The New York- and Hong Kong-listed company has been “cautious and conservative” in this year’s investments, Qichacha said. “Alibaba tends either to let money flow to mature projects, investing huge amounts to gain more say in the projects; or it prefers to invest in projects that help it replicate the business that it was best at, especially overseas,” said Xia Qiong, an analyst at Qichacha.

Alibaba’s 22 deals in the first seven months included investments in community group buying start-up Nice Tuan and Chinese powerbank rental firm Energy Monster, as well as a US$350 million investment in Turkish e-commerce firm Trendyol Group.

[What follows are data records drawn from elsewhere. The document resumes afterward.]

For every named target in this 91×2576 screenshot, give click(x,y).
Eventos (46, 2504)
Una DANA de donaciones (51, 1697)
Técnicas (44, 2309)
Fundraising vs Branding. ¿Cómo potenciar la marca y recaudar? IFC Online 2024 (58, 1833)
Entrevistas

For the seven-month period, 14 of Alibaba’s investment projects, or 63.6 per cent of the total, were deals in which the e-commerce giant was the sole investor, while half were considered “strategic” in that they have a long-term impact on the company’s future development, according to the report.

A visitor looks at digital devices offered by Alibaba during the China International Fair for Trade in Services (CIFTIS) in Beijing, Sept. 6, 2021. Photo: AP

The slower pace of external investments come as Alibaba has implemented some critical organisational changes in the past few months.

The company separated its domestic and overseas e-commerce businesses in a management reshuffle announced earlier this week.

In July, it formed a new life services division that included digital mapping platform Amap, online travel business Fliggy, and local services platforms Ele.me and Koubei, a move aimed at ratcheting up competition with on-demand local services market leader Meituan.